Kegiatan yang berlangsung pada Minggu (26/03/2026) ini menunjukkan bagaimana produksi pangan lokal dapat terintegrasi dengan program nasional. Selain menjamin ketersediaan bahan segar, pola ini diharapkan mampu menekan biaya distribusi dan meningkatkan pendapatan petani di desa.
Membangun Kedaulatan Pangan dari Desa
H. Deni Prasetya, Kasatgaswil Patriot Ketahanan Pangan PW GP Ansor Jatim, menyoroti gerakan ini sebagai langkah konkret dalam membangun kedaulatan pangan dari akar rumput. “Gerakan seperti ini bukan sekadar panen, tetapi upaya membangun kesadaran kolektif bahwa ketahanan pangan harus dimulai dari desa. Kader Ansor Rengel menunjukkan kemandirian itu bisa dibangun sendiri,” ujarnya.
Menurut Deni, kebutuhan bahan pangan segar dalam skala besar untuk program seperti MBG memerlukan pasokan yang stabil dari daerah. Kehadiran petani lokal menjadi kunci untuk menjaga kualitas produk sekaligus memangkas jalur distribusi yang panjang dan berliku. “Jika pasokan dipenuhi dari wilayah sendiri, biaya bisa ditekan, kualitas lebih terjaga, dan petani memperoleh manfaat ekonomi langsung. Ini membuka peluang kemitraan dengan pelaksana MBG,” kata Deni.

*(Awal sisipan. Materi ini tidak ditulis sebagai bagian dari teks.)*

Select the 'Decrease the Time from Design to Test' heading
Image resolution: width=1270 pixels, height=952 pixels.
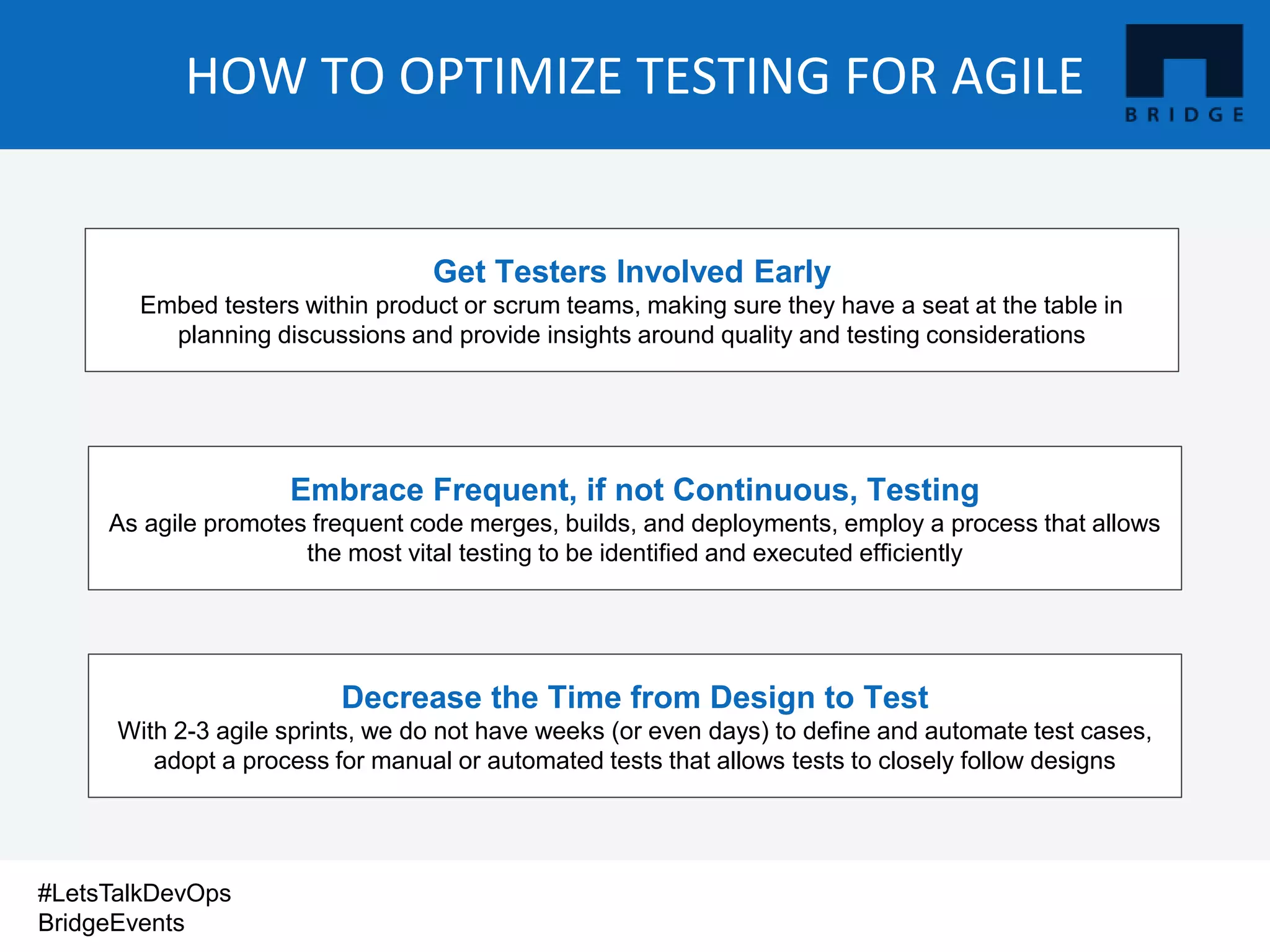coord(634,697)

Selain menyasar program nasional, hasil panen semangka kuning ini juga diarahkan untuk masuk ke skema koperasi desa. Model ini dinilai mampu memperkuat posisi tawar petani sekaligus menciptakan sistem distribusi yang lebih efisien. Seluruh proses, mulai dari produksi hingga pemasaran, dapat dikelola dalam satu ekosistem desa.
Peran Ansor yang Kian Meluas
Deni menilai peran kader Ansor kini semakin berkembang, tidak hanya terbatas pada bidang sosial-keagamaan. “Ansor dan Banser selama ini dikenal mengawal ulama. Sekarang kami juga ikut menjaga stabilitas pangan sebagai bagian dari penguatan kedaulatan bangsa,” ucapnya.

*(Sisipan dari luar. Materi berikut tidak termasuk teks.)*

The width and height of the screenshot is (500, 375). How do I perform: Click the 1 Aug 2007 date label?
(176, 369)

Di tingkat lokal, Ketua PAC GP Ansor Rengel, Taufiqurrahman, menjelaskan bahwa budidaya semangka kuning dipilih karena nilai ekonominya yang tinggi dan pasar yang masih terbuka lebar. Program ini dirancang sebagai langkah jangka panjang, bukan sekadar kegiatan seremonial belaka. “Kami ingin membangun kemandirian ekonomi kader yang berkelanjutan. Hasilnya harus bisa dirasakan langsung oleh masyarakat,” katanya.

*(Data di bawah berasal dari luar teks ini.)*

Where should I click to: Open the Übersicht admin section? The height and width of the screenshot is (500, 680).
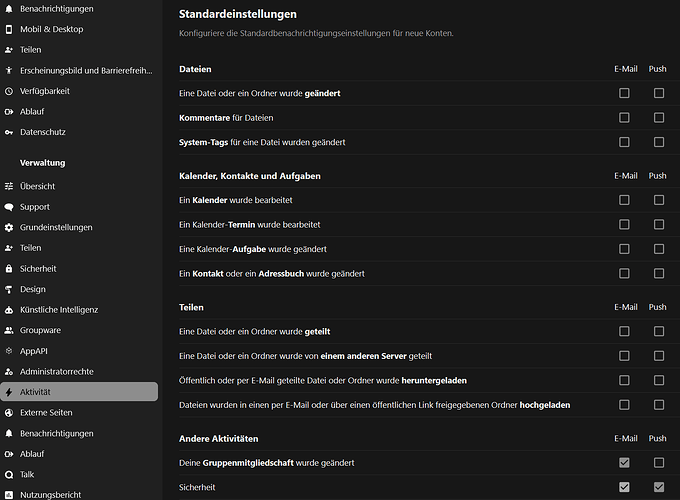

Taufiqurrahman juga mendorong pengembangan pascapanen agar produk tidak hanya dijual mentah. Pengolahan lanjutan dinilai dapat meningkatkan nilai jual sekaligus membuka peluang usaha baru di desa. Dengan model terintegrasi seperti ini, pertanian tidak lagi berdiri sendiri sebagai sektor produksi. Ia bertransformasi menjadi penggerak ekonomi desa yang terintegrasi, dari lahan hingga pasar. Jika konsisten dijalankan, pola ini berpeluang direplikasi di daerah lain sebagai strategi memperkuat ketahanan pangan nasional dari akar rumput.